Stored data entries
- - - -
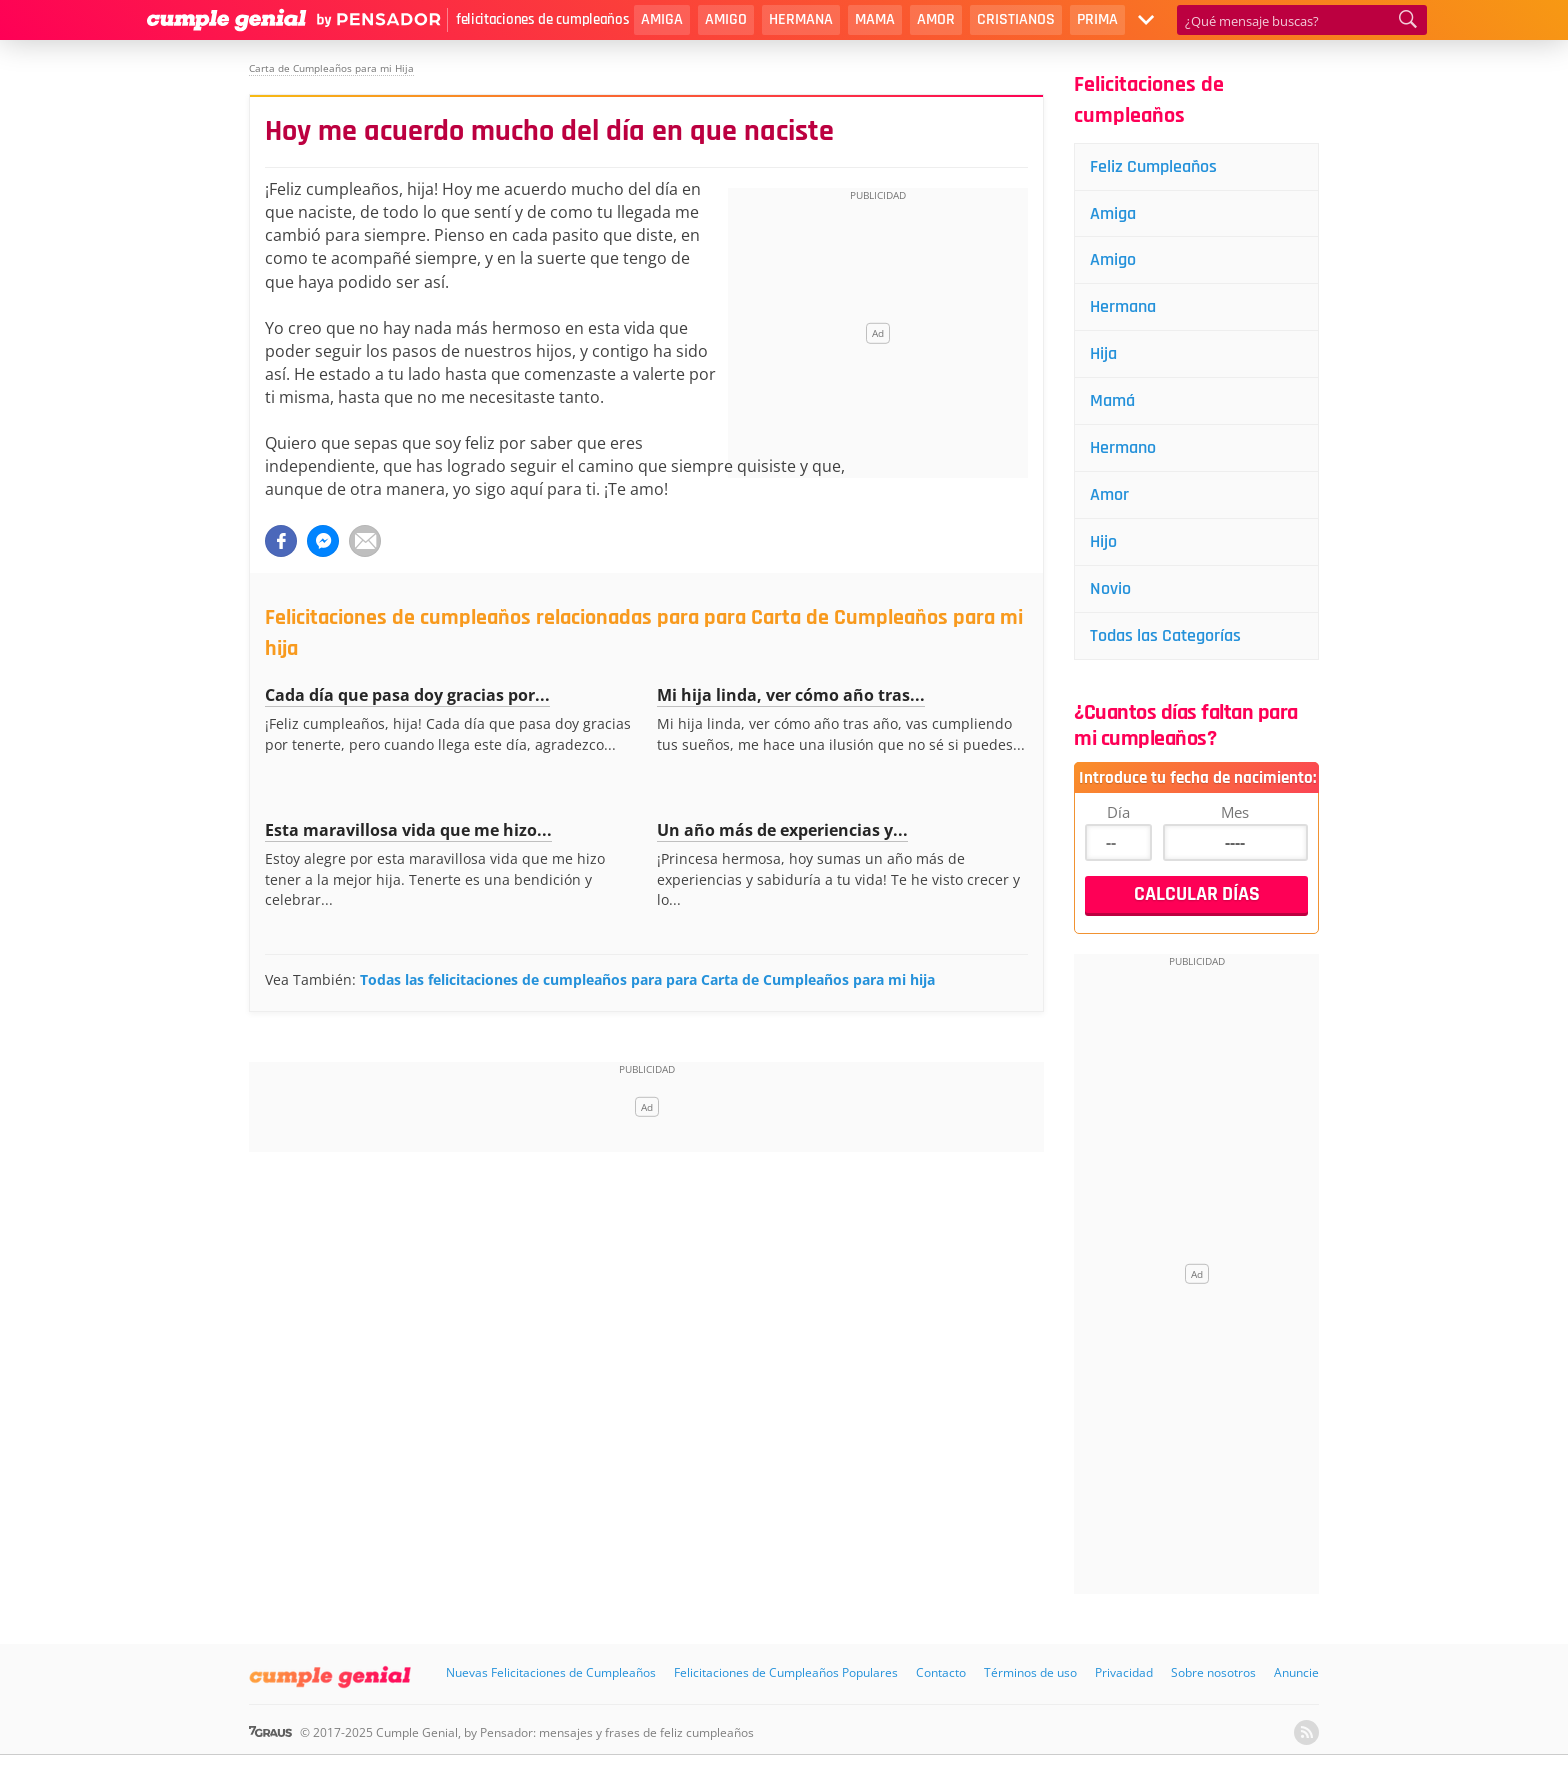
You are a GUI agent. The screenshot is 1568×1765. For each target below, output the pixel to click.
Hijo (1103, 541)
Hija (1103, 353)
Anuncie (1296, 1672)
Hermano (1123, 447)
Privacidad (1124, 1672)
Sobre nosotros (1213, 1672)
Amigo (726, 19)
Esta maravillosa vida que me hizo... (408, 830)
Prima (1097, 19)
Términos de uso (1030, 1672)
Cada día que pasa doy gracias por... (407, 695)
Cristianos (1016, 19)
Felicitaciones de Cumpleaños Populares (786, 1672)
- - - -
◆ Your task
Repeat the data from its start through the line containing "Cada día que", keeping the requests as they are, and subtract 85 from every number in the coordinates. Leave the pictures out of your answer.

◆ Answer to this problem
You are a GUI agent. The screenshot is 1568×1765. For each target below, output the pixel to click.
Hijo (1018, 456)
Hija (1018, 268)
Anuncie (1211, 1587)
Hermano (1038, 362)
Privacidad (1039, 1587)
Sobre nosotros (1128, 1587)
Amigo (641, -66)
Esta maravillosa vida que me hizo... (323, 745)
Prima (1012, -66)
Términos de uso (945, 1587)
Cada día que pasa doy gracias por... (322, 610)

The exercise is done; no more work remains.